茶多糖含量的快速測(cè)定方法

張子玉，汪東風(fēng)，范明昊，吳 姝，裴登邑，汪曙暉

（1.中國(guó)海洋大學(xué)食品科學(xué)與工程學(xué)院，山東青島 266003；2.青島市疾病預(yù)防控制中心，山東青島 266005）

茶含有多種生物活性物質(zhì)，如茶多酚、茶多糖（Tea Polysaccharides，TPS）、茶色素、茶氨酸、維生素和礦物質(zhì)等[1]。TPS是從茶葉中提取出來(lái)的與蛋白質(zhì)結(jié)合在一起的一種雜多糖復(fù)合物，具有降血脂、降血糖、增強(qiáng)免疫力、抗輻射、降血壓、抗血凝和抗血栓等功效[2-4]，尤其以降血糖作用突出[5]，極具應(yīng)用和開(kāi)發(fā)前景，可廣泛應(yīng)用于食品、醫(yī)藥、保健等領(lǐng)域[6]。因此，定量分析TPS成為控制其質(zhì)量和將其開(kāi)發(fā)為功能食品的關(guān)鍵步驟之一[7]。

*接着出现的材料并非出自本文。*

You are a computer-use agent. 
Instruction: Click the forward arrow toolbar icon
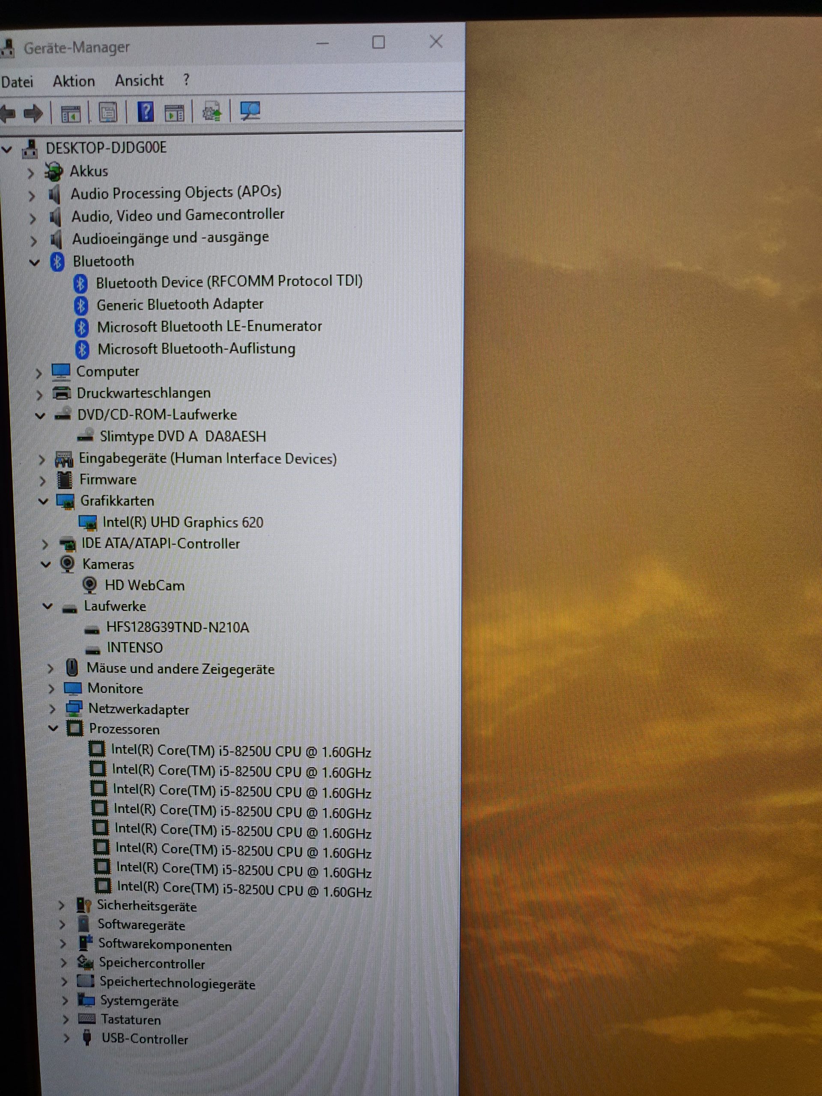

目前，測(cè)定多糖含量的方法主要有分光比色法[8]、高效液相色譜法[9]、酶法[10]等。采用高效液相色譜法與酶法測(cè)定時(shí)樣品前處理工序比較煩瑣，測(cè)定時(shí)間較長(zhǎng)，且檢測(cè)費(fèi)用較高，不便快速測(cè)定。傳統(tǒng)的分光比色法通常以葡萄糖或其他單糖作為標(biāo)準(zhǔn)物質(zhì)，如《枸杞多糖》（QB/T 5176—2017）中以葡萄糖作為標(biāo)準(zhǔn)物質(zhì)[11]。但由于TPS是一種有蛋白質(zhì)結(jié)合的雜多糖復(fù)合物，采用葡萄糖作為標(biāo)準(zhǔn)物質(zhì)與真實(shí)值偏差較大[7]。前期研究發(fā)現(xiàn)，用綠茶及烏龍茶的TPS作為苯酚-硫酸反應(yīng)的多糖標(biāo)準(zhǔn)品，與葡萄糖作標(biāo)準(zhǔn)品的苯酚-硫酸法，通過(guò)校正系數(shù)2.038，可建立一種簡(jiǎn)便、快速、可靠的測(cè)定綠茶和烏龍茶中TPS含量的理想方法[12]。傅博強(qiáng)等[13]對(duì)江西婺源不同茶場(chǎng)茶葉中多糖的含量進(jìn)行了測(cè)定，用精制TPS測(cè)得TPS對(duì)葡萄糖的校正系數(shù)，不同茶葉品種的校正系數(shù)均不相同，婺源紅碎茶為3.961、婺源綠茶為4.268、福建安溪烏龍為4.272。張星海等[14]建立一種茶樹(shù)花多糖含量的校正系數(shù)蒽酮-硫酸檢測(cè)方法，結(jié)果以半乳糖為標(biāo)準(zhǔn)對(duì)照品時(shí)校正系數(shù)f半乳糖=2.84，以葡萄糖為標(biāo)準(zhǔn)對(duì)照品時(shí)校正系數(shù)f葡萄糖=4.49。上述校正系數(shù)的不同，可能與不同的茶葉種類(lèi)的工藝對(duì)其單糖、雙糖、低聚糖等含量有影響，從而影響其TPS對(duì)葡萄糖的校正系數(shù)[15]。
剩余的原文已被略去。